L’odore.

 

 

 

 

L'etologia umana deve tener conto di questo cambiamento della bestia-uomo che ha invertito il vecchio codice olfattivo: anziché essere attratto, come in passato,da certi segnali odorosi, ne viene respinto da una sensibilità modificata.
L'inodore va di pari passo con l'insapore.

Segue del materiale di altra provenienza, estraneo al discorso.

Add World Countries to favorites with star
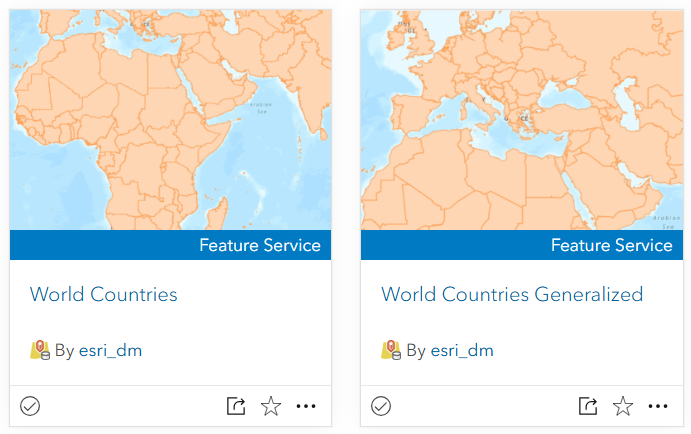This screenshot has height=434, width=691. pos(271,406)
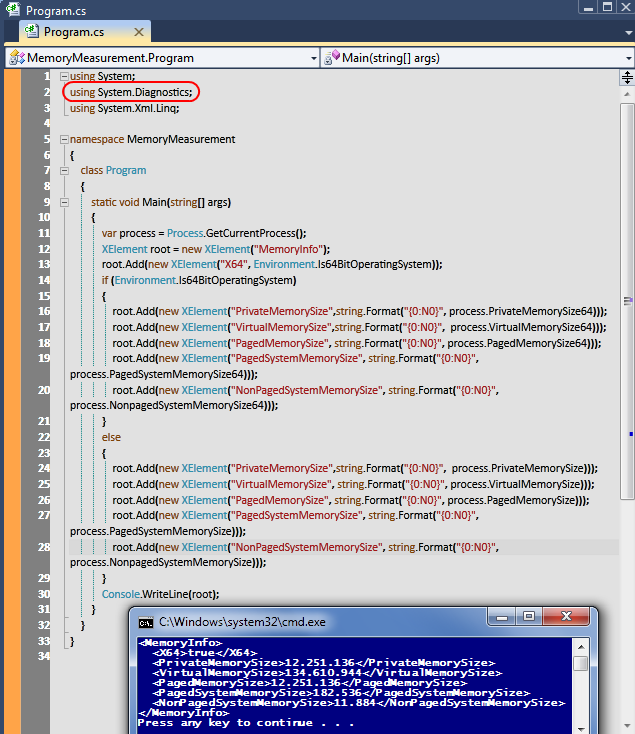
Task: Click the cmd.exe icon in the console title bar
Action: pyautogui.click(x=145, y=622)
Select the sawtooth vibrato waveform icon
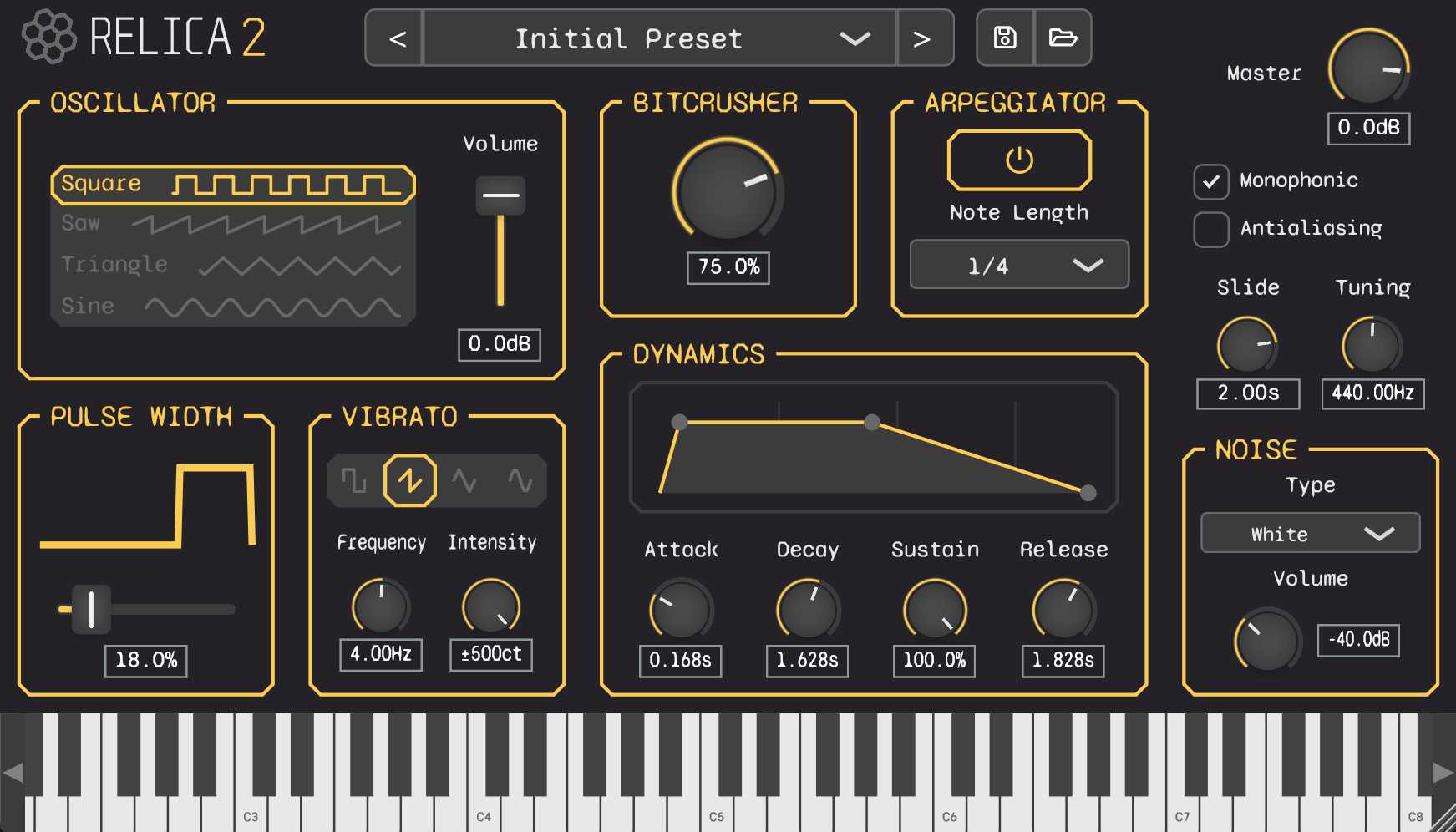The width and height of the screenshot is (1456, 832). [x=409, y=480]
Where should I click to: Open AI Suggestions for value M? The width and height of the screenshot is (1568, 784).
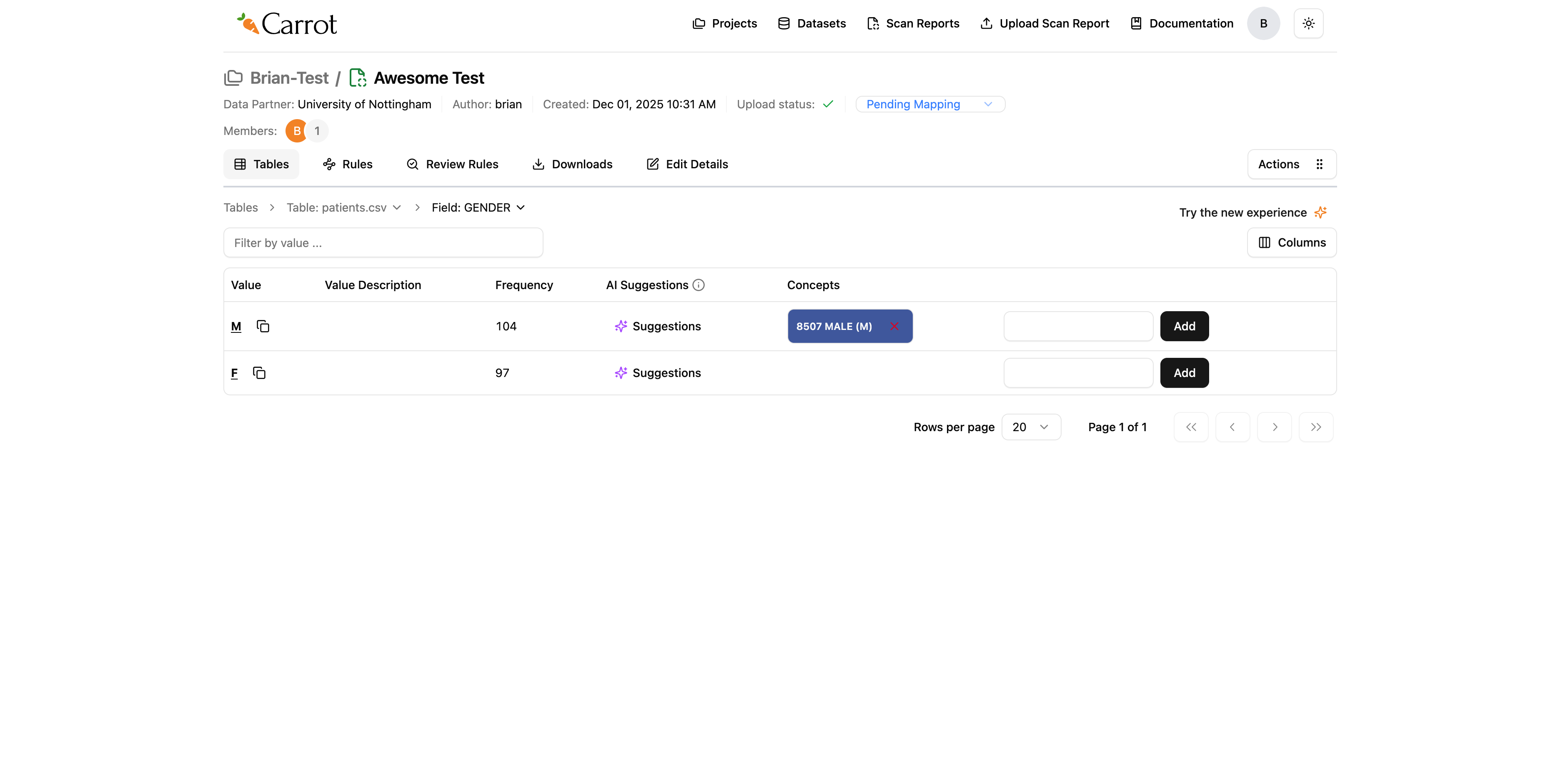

Più che il palato è l'occhio a decidere e a giudicare a qualità delle cose.
Il bello sintetico, artificiale delle verdure, ormai ridotte solo a contare solo sotto il profilo visuale, della loro rappresentazione teatrale come simboli di un "naturale" in via di disparizione, quasi sempre a basso livello di sapori e di odori, prodotte forzatamente e serialmente dall'industria alimentare e da concimi ad altissimo artificio chimico, sono ridotte al ruolo di "nature morte", di emblemi vegetali trompe-l'oeil, ad inganni ottici, a scenografie illusorie del perduto.
L'occhio, senso più facile, superficiale, plebeo dell'olfatto (selezionato esploratore dell'essenze nascoste delle cose, abilitato a fiutare l'invisibile e l'impalpabile), domina incontrastato nella cultura delle masse.
E' il segno di una generale caduta della sensualità, della capacità di avvertire la realtà con altri canali che non siano quelli nobili dell'occhio, produttore illusorio di immagini.
Il livellamento, la serialità, l'uniformità, la convenzionalità passano attraverso la mancata selezione olfattiva prima e gustativa poi.
L'insetto-uomo sta perdendo sempre più la capacità di orientamento olfattivo, l'impollinamento dei bei fiori-vagina diventa sempre più precario.